Introduction: Amphetamine, a catecholaminergic re-uptake blocker, and D-cycloserine, a partial NMDA receptor-agonist, are able to improve neuroplastic mechanisms in humans. However, so far not much is known about the underlying physiological mechanisms. Here we study the impact of amphetamine and D-cycloserine on NMDA receptor-dependent excitability modifications in the human motor cortex elicited by weak transcranial direct-current stimulation (tDCS). Methods: tDCS protocols which elicit long-lasting motor cortical excitability modifications were applied under premedication with 20mg amfetaminil (AMP), 100mg D-cycloserine (CYC) or placebo medication.
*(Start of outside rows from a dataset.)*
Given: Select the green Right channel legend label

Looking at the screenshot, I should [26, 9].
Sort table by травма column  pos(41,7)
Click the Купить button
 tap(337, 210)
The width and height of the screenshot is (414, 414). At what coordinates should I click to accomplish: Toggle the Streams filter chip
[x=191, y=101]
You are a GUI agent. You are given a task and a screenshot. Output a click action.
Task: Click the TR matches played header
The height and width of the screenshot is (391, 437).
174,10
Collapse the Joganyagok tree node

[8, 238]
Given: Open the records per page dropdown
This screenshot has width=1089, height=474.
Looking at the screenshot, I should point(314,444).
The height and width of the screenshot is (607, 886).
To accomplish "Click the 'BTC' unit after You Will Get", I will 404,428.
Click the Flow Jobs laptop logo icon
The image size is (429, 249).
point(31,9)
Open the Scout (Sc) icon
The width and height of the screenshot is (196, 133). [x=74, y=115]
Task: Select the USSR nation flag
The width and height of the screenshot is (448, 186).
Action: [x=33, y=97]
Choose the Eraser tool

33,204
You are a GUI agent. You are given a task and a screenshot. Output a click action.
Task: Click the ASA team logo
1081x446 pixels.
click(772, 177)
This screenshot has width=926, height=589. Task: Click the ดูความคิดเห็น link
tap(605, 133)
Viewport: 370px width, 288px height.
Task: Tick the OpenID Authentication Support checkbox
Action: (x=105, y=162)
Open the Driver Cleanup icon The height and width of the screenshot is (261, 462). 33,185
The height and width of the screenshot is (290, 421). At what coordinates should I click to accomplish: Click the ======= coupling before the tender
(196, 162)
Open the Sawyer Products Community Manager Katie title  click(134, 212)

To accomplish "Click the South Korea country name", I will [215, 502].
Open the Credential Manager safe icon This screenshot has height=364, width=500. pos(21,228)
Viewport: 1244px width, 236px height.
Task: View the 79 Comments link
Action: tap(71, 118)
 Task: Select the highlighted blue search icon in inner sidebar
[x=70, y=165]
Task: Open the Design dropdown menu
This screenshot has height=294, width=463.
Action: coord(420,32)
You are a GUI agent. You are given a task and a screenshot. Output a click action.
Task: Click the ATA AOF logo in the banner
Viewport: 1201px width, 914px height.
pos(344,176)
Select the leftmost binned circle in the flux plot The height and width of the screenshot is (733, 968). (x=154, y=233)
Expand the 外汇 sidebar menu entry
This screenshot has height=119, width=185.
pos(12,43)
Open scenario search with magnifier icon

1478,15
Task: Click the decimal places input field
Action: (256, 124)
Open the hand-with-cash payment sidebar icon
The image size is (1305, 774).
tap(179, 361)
For the excitability-enhancing anodal tDCS a premedication of 20mg AMP and 150mg dextromethorphan, an NMDA receptor-antagonist, was administered in a control experiment. Motor cortex excitability was monitored by single pulse transcranial magnetic stimulation. Results: AMP and CYC significantly enhanced and prolonged increases in anodal, tDCS-elicited, long-lasting motor cortical excitability. Under AMP and CYC premedication, anodal tDCS resulted in an enhancement of excitability which lasted until the morning after tDCS, compared to about 1h in the placebo condition. The additional administration of the NMDA receptor-antagonist dextrometorphan blocked any enhancement of tDCS-driven excitability under AMP. Conclusions: In this study, low-dosage AMP as well as CYC administration consolidated tDCS-induced neuroplastic effects, but did not initiate them. This result may enable researchers to optimize neuroplastic processes in the human brain on the rational basis of purpose-designed pharmacological interventions.